IN THE FUTURE, all your clothes will become smart. These intelligent clothes will outperform conventional passive garments, thanks to their miniaturized electronic circuits and sensors, which will allow you to seamlessly communicate with your phone, computer, car and other machines. The new smart clothing will make you more productive, check on your health status, and even call for help if you suffer an accident.
There will be no need to wear uncomfortable smartwatches or chest straps to monitor your heart when your comfy shirt can do a better job.
That’s the idea behind “smart clothing” developed by a Rice University lab, which employed its conductive nanotube thread to weave functionality into regular apparel.
Biomolecular engineer Matteo Pasquali reported in the American Chemical Society journal that it sewed nanotube fibres into athletic wear to monitor the heart rate and take a continual electrocardiogram (EKG).
According to the researchers, the fibres are just as conductive as metal wires but washable, comfortable, and far less likely to break when a body is in motion.
Overall, the shirt they enhanced was better at gathering data than a standard chest-strap monitor taking live measurements during experiments. When matched with commercial medical electrode monitors, the carbon nanotube shirt gave slightly better EKGs.
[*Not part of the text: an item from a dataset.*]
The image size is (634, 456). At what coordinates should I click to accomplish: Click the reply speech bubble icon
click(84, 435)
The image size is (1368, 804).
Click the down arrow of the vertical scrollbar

“The shirt has to be snug against the chest,” said Rice graduate student Lauren Taylor, lead author of the study. “In future studies, we will focus on using denser patches of carbon nanotube threads, so there’s more surface area to contact the skin.”
The researchers noted nanotube fibres are soft and flexible, and clothing that incorporates them is machine washable. The fibres can be machine-sewn into the fabric just like a standard thread. The zigzag stitching pattern allows the material to stretch without breaking them.
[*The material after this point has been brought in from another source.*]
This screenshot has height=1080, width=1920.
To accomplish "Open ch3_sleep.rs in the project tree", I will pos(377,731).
The fibres provided not only steady electrical contact with the wearer’s skin but also served as electrodes to connect electronics like Bluetooth transmitters to relay data to a smartphone or link to a Holter monitor stowed in a user’s pocket, Taylor said.
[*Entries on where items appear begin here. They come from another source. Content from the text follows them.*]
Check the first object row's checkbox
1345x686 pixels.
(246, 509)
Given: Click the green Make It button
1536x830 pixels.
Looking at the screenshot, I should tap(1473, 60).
The fibres, each contain tens of billions of nanotubes, have been studied for use as bridges to repair damaged hearts as electrical interfaces with the brain and for automotive and aerospace applications.
At about 22 microns wide, the original nanotube filaments were too thin for a sewing machine to handle. Taylor said a rope-maker was used to create a sewable thread, essentially three bundles of seven filaments each, woven into a size roughly equivalent to a regular line.
“We worked with somebody who sells little machines designed to make ropes for model ships,” said Taylor, who at first tried to weave the thread by hand, with limited success. “He was able to make us a medium-scale device that does the same.”
Taylor said the zigzag pattern could be adjusted to account for how much a shirt or other fabric is likely to stretch. Taylor said the team is working with Dr Mehdi Razavi and his colleagues at the Texas Heart Institute to figure out how to maximize contact with the skin.
Fibres woven into fabric can also be used to embed antennas or LEDs, according to the researchers. Minor modifications to the fibres’ geometry and associated electronics could eventually allow clothing to monitor vital signs, force exertion or respiratory rate.
Taylor noted other potential uses could include human-machine interfaces for automobiles or soft robotics, health monitors and ballistic protection in military uniforms. “We demonstrated with a collaborator a few years ago that carbon nanotube fibres are better at dissipating energy on a per-weight basis than Kevlar, and that was without some of the gains that we’ve had since in tensile strength,” she said.
“We see that, after two decades of development in labs worldwide, this material works in more and more applications,” Pasquali said. “Because of the combination of good contact with the skin, and nanotube threads that are a natural component for wearables.”
He said the wearable market, although relatively small, could be an entry point for a new generation of sustainable materials that can be derived from hydrocarbons via direct splitting. This process also produces clean hydrogen. The development of such materials is a focus of the Carbon Hub.
“We’re in the same situation as solar cells were a few decades ago,” Pasquali said. “We need application leaders that can provide a pull for scaling up production and increasing efficiency.”